A total of six models (aortic and pulmonary infant, adolescent and adult) were prepared to study the homeostatic stretches and stress. Subsequently, early development was simulated by applying environmental changes to the aortic and pulmonary infant valves, whereas for late development these changes were applied to the adolescent valves. The relative influence of growth and remodeling on leaflet stretch was investigated by applying growth and remodeling combined, only growth, only remodeling, and no growth and remodeling. For all simulations, leaflet stretch in the middle of the belly region (Fig. 9) was investigated.
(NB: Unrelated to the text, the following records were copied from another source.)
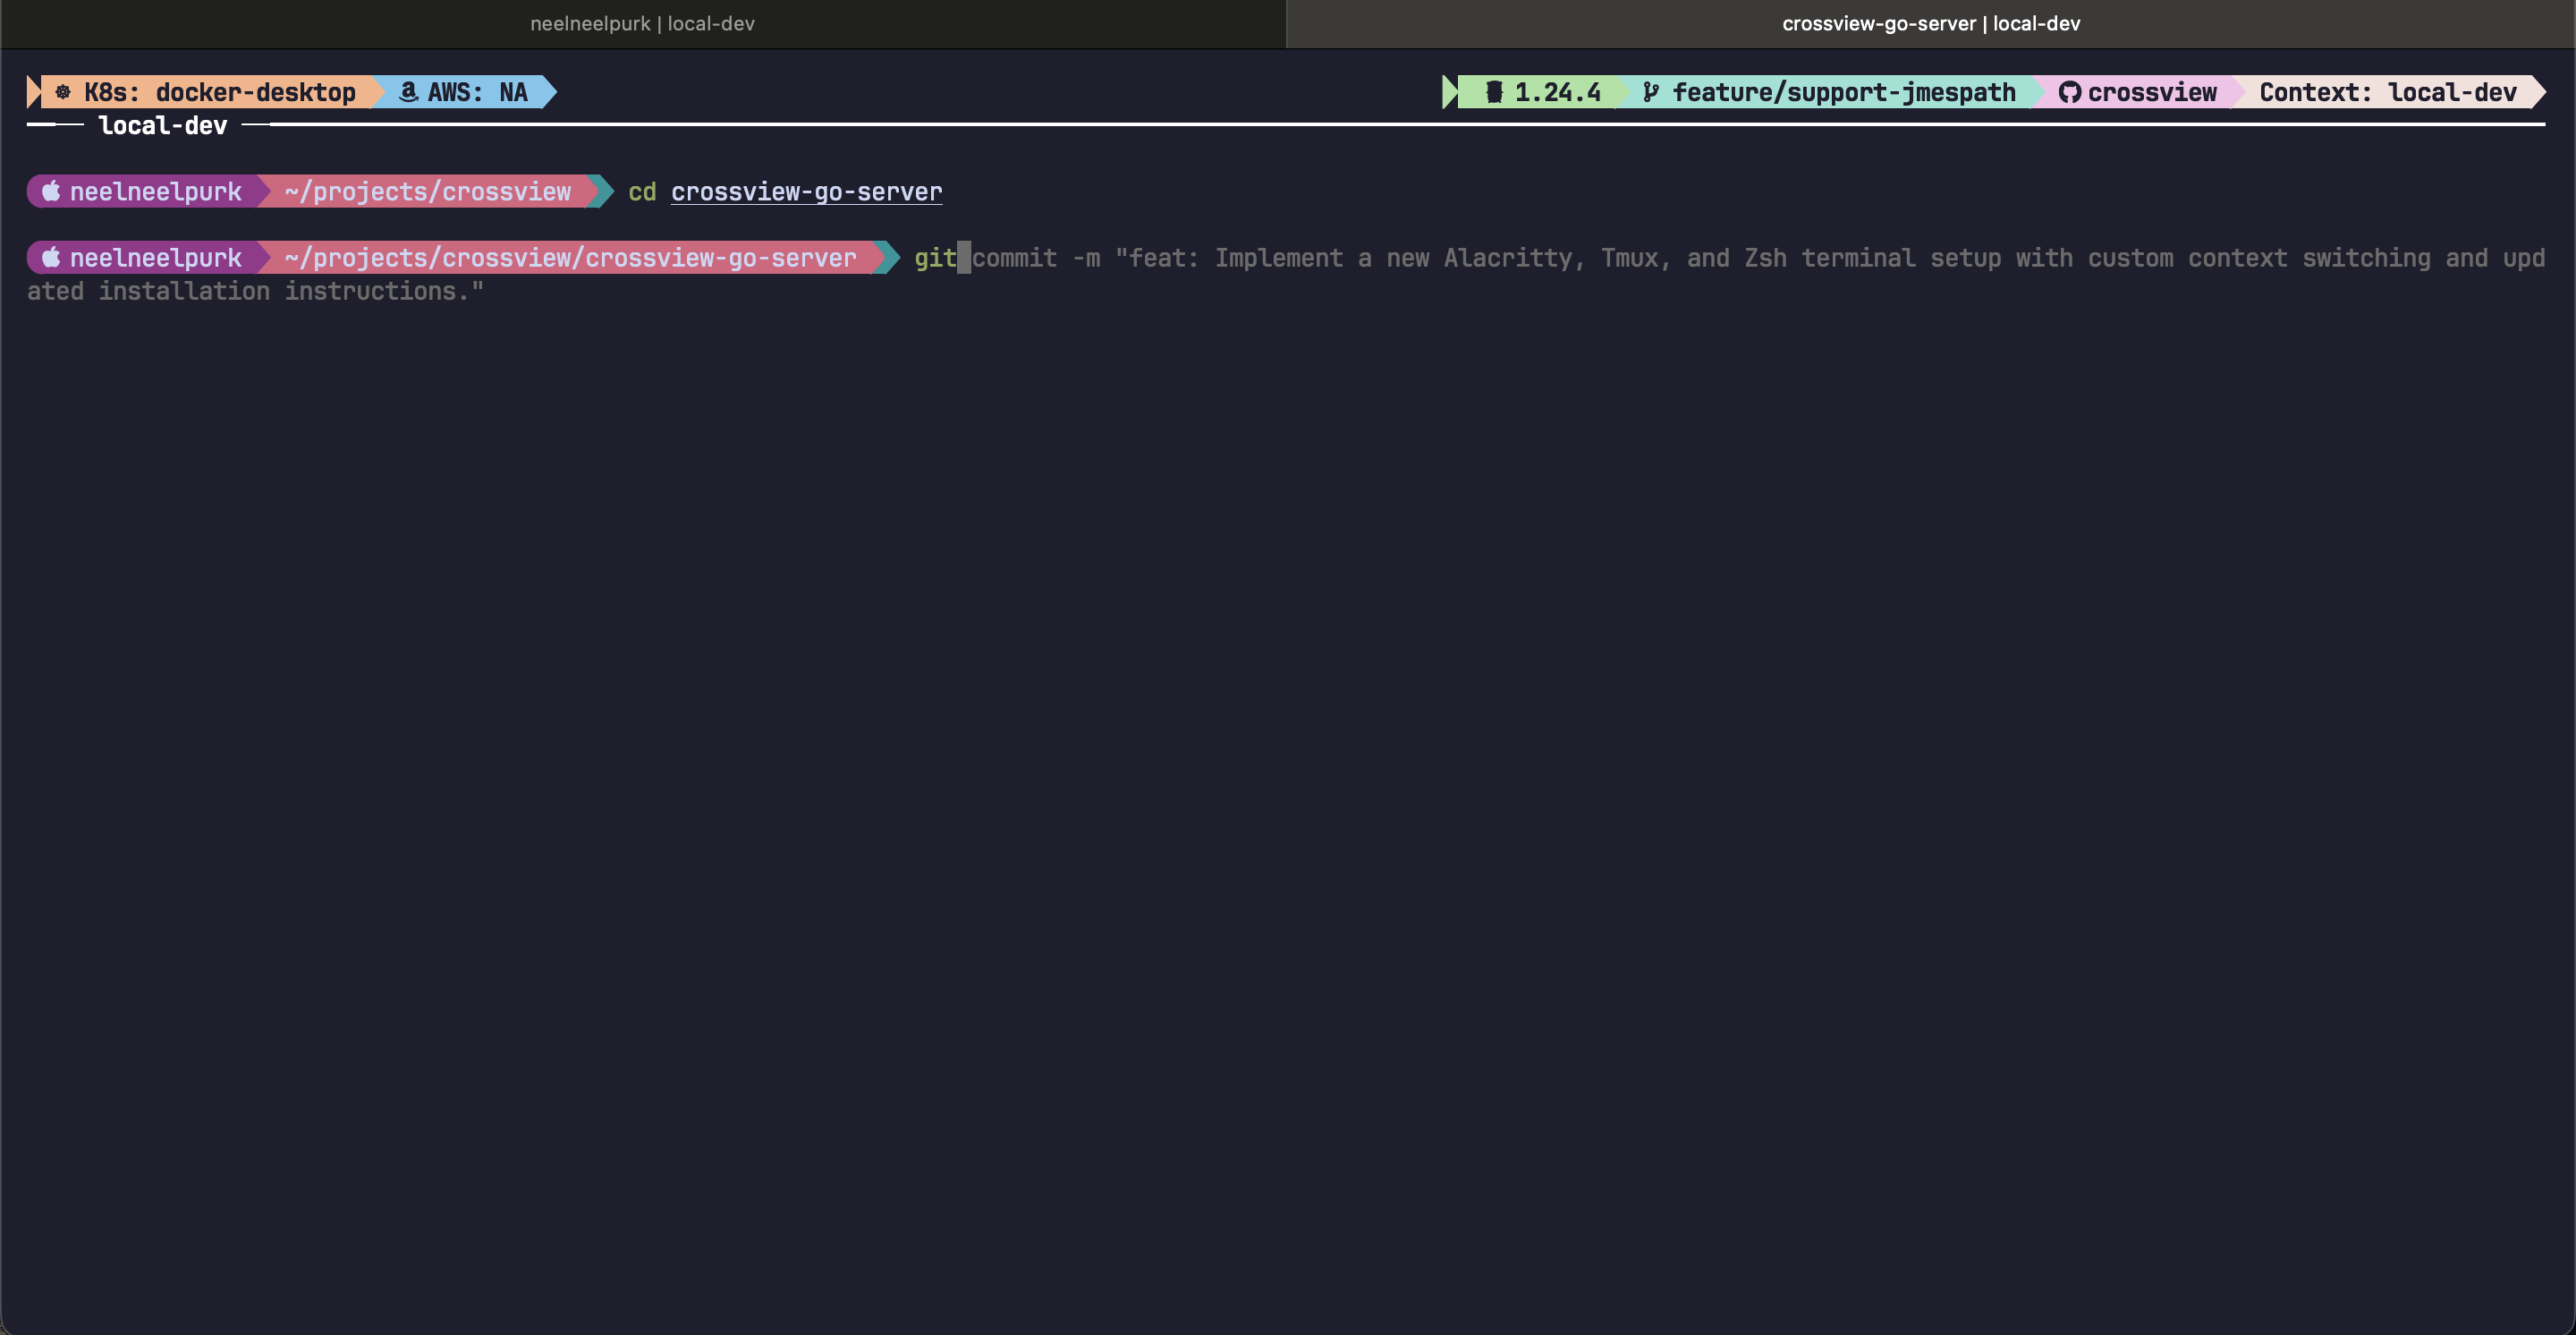Viewport: 2576px width, 1335px height.
Task: Click the neelneelpurk username segment in the prompt
Action: tap(153, 191)
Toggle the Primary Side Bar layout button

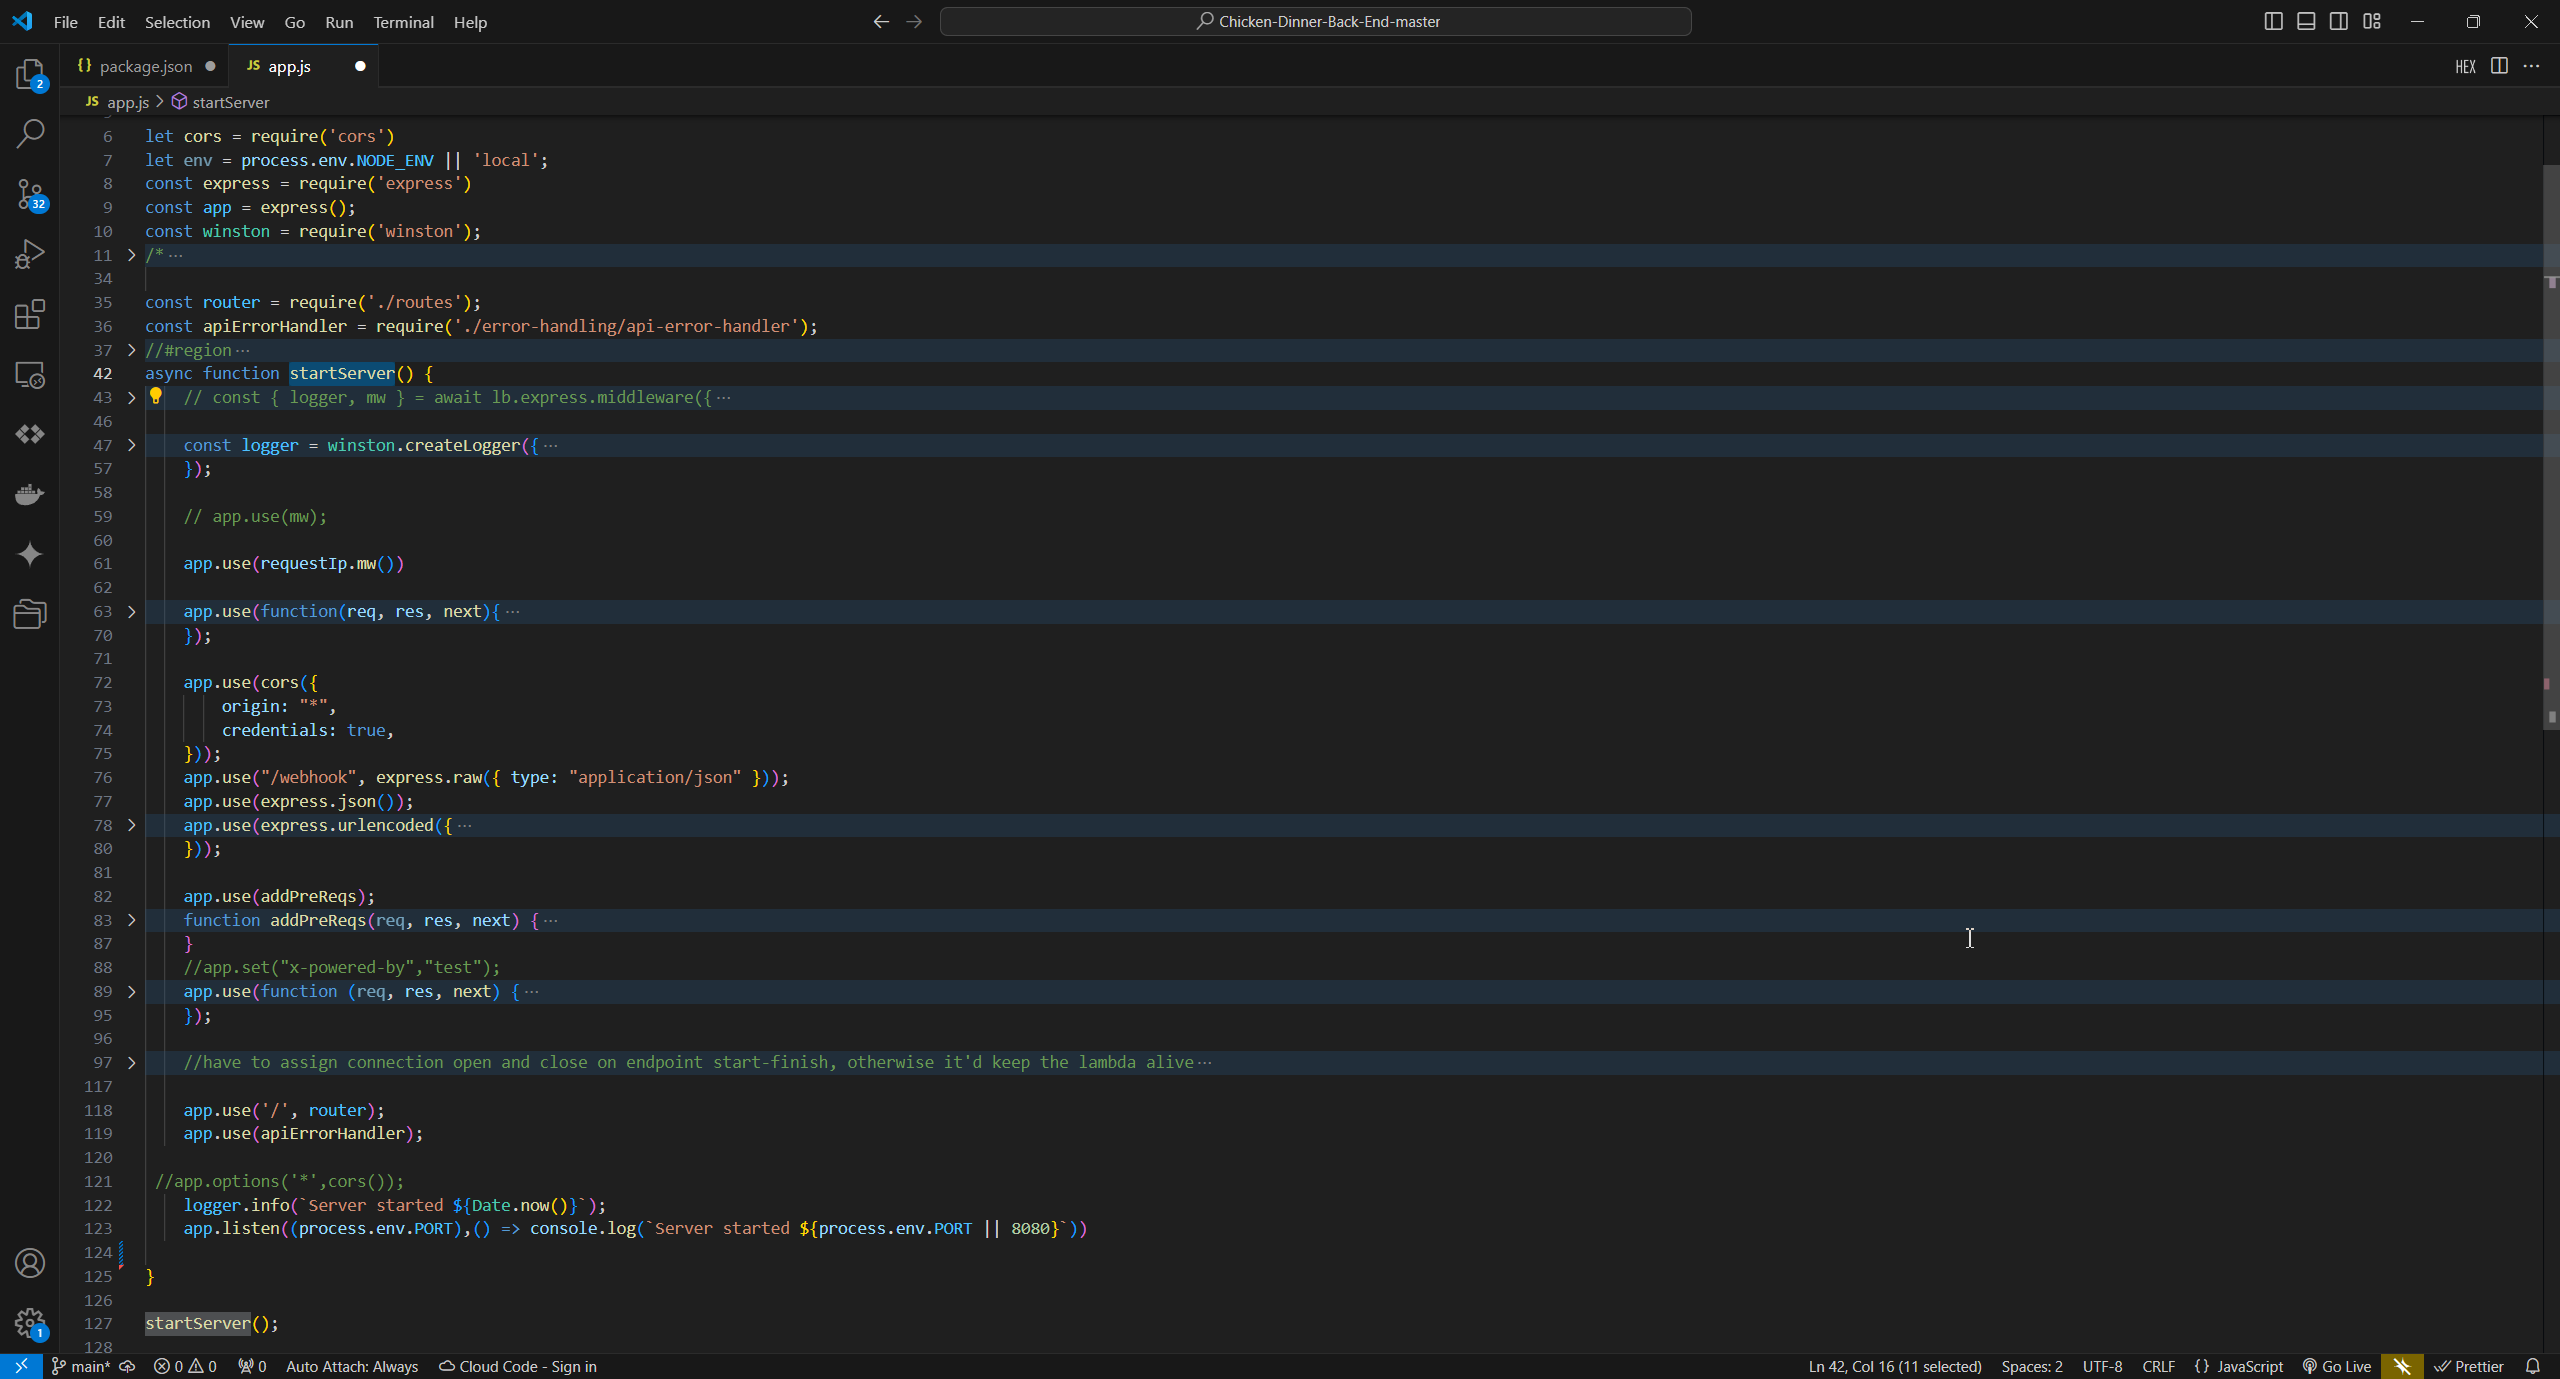(x=2273, y=21)
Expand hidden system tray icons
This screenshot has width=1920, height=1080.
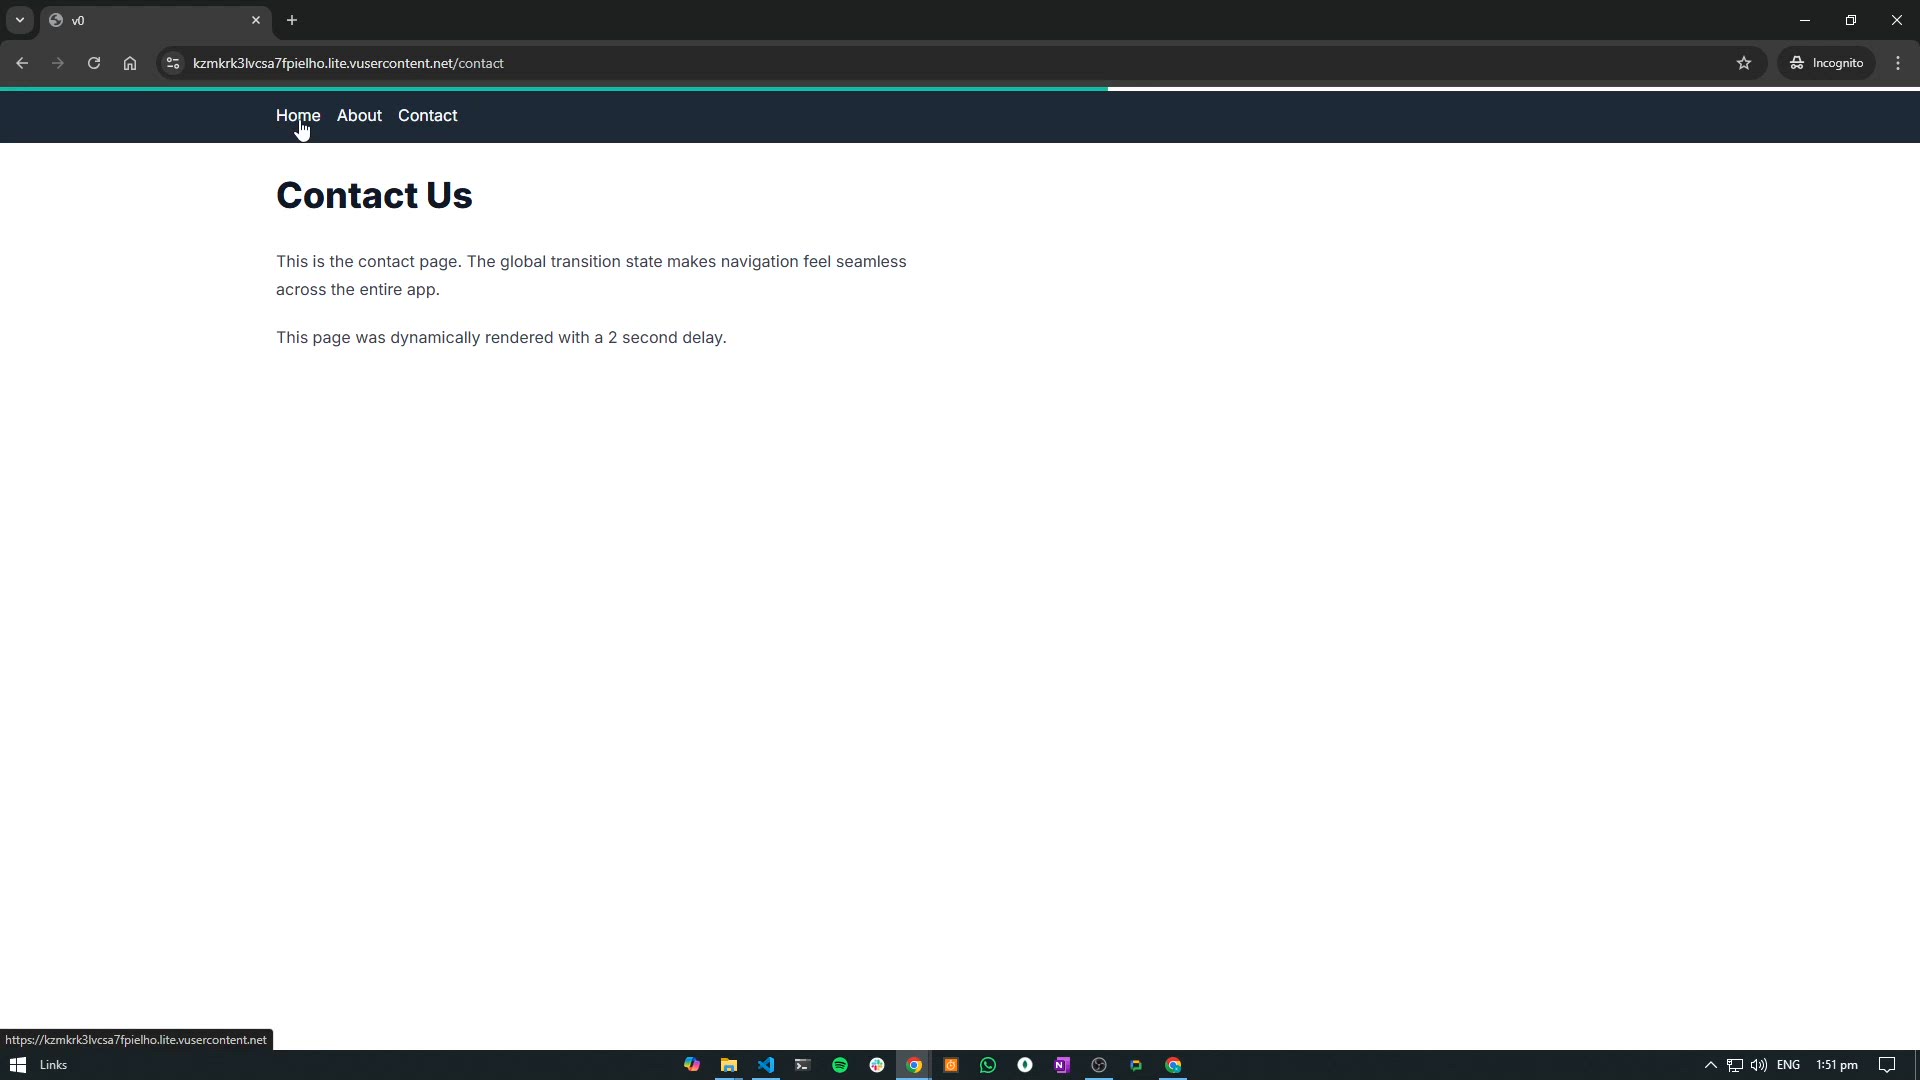(x=1709, y=1064)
The importance of the kinetics of growth and remodeling relative to the environmental changes were investigated by applying combined growth and remodeling with different rates, using three cases: changing only the growth rate (kg = ±1, ±2, ±3 while kr = 0), changing only the remodeling rate (kr = ±1, ±2, ±3 while kg = 0), and changing both rates simultaneously (kg = kr = ±1, ±2, ±3). For all cases, the temporal changes in valve coaptation and leaflet stretch were investigated.

Data availability

The datasets generated during and/or analyzed during the current study are available from the corresponding author on reasonable request.